Yomoni, gestion éclairée

La réforme de la retraite par capitalisation est le grand sujet de la loi PACTE. Lancé depuis le mois d’octobre, vous êtes nombreux à nous solliciter pour nous demander si Yomoni s’est d’ores et déjà lancé dans l’aventure du PER.

La réponse n’est PAS ENCORE et nous allons vous expliquer pourquoi.

Institué par la loi Pacte le PER est accessible depuis le 1er octobre 2019. Cependant entre le vote de la loi, son décret d’application et la sortie concrète du produit, le timing a été un peu restreint. Tous les assureurs ne sont pas encore équipés.

Soucieux de vous proposer un produit à la fois digital et performant d’un point de vue gestion, cela va nous prendre encore un peu de temps afin de finaliser notre offre.

Par ailleurs, même si le produit semble attirant par différents aspects : simplification des différents produits existants, sortie à 100 % en capital quel que que soit votre statut socio-professionnel (sauf pour la partie spécifique) ou encore option de déduction fiscale à l’entrée sur vos versements, quelques interrogations subsistent quant à la fiscalité de sortie de cet investissement.

En effet, les conditions fiscales de sortie sont fonction de l’aspect défiscalisant à l’entrée. Je m’explique. Si vous optez pour l’avantage fiscal à l’entrée sur le PER, il y aura un impact sur votre fiscalité de sortie (que vous optiez pour une rente viagère ou pour une sortie en capital).

Si vous ne prenez pas l’option de déduction fiscale à l’entrée, la rente sera assujettie à la fiscalité des rentes à titre onéreux (abattement qui dépend de l’âge du créancier lors du premier versement de la rente appelé aussi arrérage. Abattement qui va de 30 % si le créancier à moins de 50 ans jusqu’à 70 % si le créancier à plus de 70 ans. Puis imposition sur le revenu.) et le capital ne sera pas imposé. Seules les plus-values seront assujetties au PFU à 30 %.

Si vous prenez l’option de déduction fiscale à l’entrée, la rente sera assujettie à la fiscalité des rentes viagères à titre gratuit (abattement forfaitaire de 10% puis imposition sur le revenu fiscal de référence du foyer)  et le capital quant à lui sera assujetti à l’impôt sur le revenu (tranche marginale d’imposition). Les plus-values seront assujetties quant à elles au PFU.

Et c’est bien là que se trouve la problématique. Imaginons qu’en prévision de votre retraite vous épargnez régulièrement sur un PERIN (individuel) en optant pour la déduction fiscale. Imaginons que vous optiez pour une sortie en capital au moment de votre retraite. Il n’est pas impossible que ce capital perçu et imposé sur le revenu soit assujetti à une tranche marginale d’imposition supérieure à celle que vous aviez lors de votre versement.

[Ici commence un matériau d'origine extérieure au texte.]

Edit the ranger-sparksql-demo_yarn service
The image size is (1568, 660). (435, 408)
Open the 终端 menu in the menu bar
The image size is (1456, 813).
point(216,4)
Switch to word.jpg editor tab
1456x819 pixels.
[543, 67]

Prenons le cas de Monsieur Exemple. Au moment des versements volontaires sur son PER il est à la tranche à 30 %. Il investit au fur et à mesure des années son capital retraite. Au moment de la sortie de son PER il opte pour la sortie en capital. Il a à ce moment-là 200 000 € investis. Ayant opté pour la déductibilité fiscale lors des versements ses 200 000 € seront imposés à la sortie à la tranche actuelle de 41 voire 45 %. Sa tranche marginale de sortie est plus élevée que celle dont il a bénéficié lors de la déductibilité fiscale.

Très clairement, même si l’outil propose en apparence le choix d’une sortie en rente ou en capital, la première option semble à privilégier en l’état actuel des choses;  du moins sur le plan fiscal. Or chez Yomoni nous sommes plutôt favorables aux sorties en capital quitte à fabriquer vous-même votre rente par la suite. En effet les rentes viagères aliènent votre capital et sont parfois plus coûteuses fiscalement qu’une rente que vous vous fabriquerez vous-même via des rachats partiels sur un PEA ou un contrat d’assurance-vie.

Pour autant, la solution semble avoir été trouvée grâce à une sortie partielle en capital au fur et à mesure des années. Seule la loi de finances pour 2020 répondra à cette probabilité qui reste sans réponse dans le décret d’application actuel. Affaire à suivre.